I knew weeks in advance

 

I knew weeks in advance that I’d be travelling by the tube everyday this week but I don’t know why I still clung to prepay as an option but it is a strange world down there and I blame it on that. 

I was at Holborn station before 10 am getting off a predictably busy train.  We were all herding towards the escalators when this guy starts to push me from behind, in what I imagined was a miscalculated dash for a break in the crowd.

My trick is to employ a quick short shuffle in crowds, it’s hard to explain, but with my relative size I like to think I zip through a crowd, and his technique I learnt, is to steamroller over everyone.

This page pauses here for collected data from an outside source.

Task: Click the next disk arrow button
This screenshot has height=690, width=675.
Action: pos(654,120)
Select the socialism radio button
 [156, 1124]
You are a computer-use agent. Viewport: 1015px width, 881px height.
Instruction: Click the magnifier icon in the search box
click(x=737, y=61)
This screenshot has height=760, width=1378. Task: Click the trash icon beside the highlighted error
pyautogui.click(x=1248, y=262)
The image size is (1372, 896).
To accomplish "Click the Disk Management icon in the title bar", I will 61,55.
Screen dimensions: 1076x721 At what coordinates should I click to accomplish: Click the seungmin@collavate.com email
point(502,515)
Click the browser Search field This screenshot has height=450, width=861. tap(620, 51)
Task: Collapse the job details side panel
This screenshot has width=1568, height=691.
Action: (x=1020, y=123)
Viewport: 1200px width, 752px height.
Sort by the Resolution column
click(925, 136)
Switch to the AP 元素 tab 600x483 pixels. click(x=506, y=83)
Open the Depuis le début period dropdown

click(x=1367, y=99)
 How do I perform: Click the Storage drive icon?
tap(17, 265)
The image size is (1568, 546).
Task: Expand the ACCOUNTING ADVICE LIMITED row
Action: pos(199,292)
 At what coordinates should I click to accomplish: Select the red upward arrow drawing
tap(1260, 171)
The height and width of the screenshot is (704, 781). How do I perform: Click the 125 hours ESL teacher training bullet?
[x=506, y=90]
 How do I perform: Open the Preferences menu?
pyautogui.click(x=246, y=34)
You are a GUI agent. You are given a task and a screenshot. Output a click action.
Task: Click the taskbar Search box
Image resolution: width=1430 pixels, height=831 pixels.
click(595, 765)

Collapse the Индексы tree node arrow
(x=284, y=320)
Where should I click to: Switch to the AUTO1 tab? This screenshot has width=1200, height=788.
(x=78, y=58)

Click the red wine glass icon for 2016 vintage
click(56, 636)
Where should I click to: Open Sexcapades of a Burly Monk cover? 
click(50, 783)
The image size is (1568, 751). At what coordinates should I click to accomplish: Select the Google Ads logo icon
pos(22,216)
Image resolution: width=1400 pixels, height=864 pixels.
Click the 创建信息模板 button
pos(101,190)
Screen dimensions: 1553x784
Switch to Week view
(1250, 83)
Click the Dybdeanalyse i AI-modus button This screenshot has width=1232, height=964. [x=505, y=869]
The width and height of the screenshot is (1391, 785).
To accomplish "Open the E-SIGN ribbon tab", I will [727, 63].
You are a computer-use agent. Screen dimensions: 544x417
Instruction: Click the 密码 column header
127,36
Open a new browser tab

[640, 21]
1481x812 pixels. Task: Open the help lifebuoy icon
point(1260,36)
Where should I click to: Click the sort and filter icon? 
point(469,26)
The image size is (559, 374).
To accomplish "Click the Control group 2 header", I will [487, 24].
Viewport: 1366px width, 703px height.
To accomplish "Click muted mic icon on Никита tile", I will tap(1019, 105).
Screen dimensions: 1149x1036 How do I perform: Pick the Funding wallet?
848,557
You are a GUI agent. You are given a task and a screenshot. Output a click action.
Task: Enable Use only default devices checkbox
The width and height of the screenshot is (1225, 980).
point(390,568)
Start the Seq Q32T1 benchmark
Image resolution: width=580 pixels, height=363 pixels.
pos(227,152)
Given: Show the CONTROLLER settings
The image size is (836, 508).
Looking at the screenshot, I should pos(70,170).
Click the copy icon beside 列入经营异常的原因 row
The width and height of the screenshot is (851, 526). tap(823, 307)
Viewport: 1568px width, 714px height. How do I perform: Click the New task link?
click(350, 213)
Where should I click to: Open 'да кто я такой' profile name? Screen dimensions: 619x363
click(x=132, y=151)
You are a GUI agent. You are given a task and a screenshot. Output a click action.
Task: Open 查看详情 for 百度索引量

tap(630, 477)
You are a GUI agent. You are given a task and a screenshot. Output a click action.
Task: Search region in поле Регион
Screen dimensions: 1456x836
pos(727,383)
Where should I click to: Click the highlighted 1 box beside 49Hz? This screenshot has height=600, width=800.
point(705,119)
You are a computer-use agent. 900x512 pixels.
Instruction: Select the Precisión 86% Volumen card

I caught up with him on the adjacent escalator only panting a little and after he took a messy corner into a group of tourists,  I steered past him into the tunnel for the central line.  I could feel him blustering behind me and the joy I felt as I imagined him staring at my straight back was only bettered when he stepped onto the same carriage as me and I was squashed up against the side a little further up.

I have to admit I like the CBS posters with all the words.  They are faintly patronising with their “we’re doing you a favour with our advert for ourselves” but they’re quite funny and they seem to have quite a few so its’ generally fresh. 

But recently as I was innocently positioned directly in front of one, I realised people were walking out of their way and back again to read it.

People, do we have to constantly be reading something?  Do we need entertainment for every minute of the day?  Can we not just look and think and be at one with our own thoughts?

I finished a particularly disappointing book half way through a day when I was going back and forth.  I read the previous days Metro on the next train, did two sudoku puzzles on the third and sat happily propping up ‘The Work of Art in the Age of Mechanical Reproduction’ on a bag of books on the last.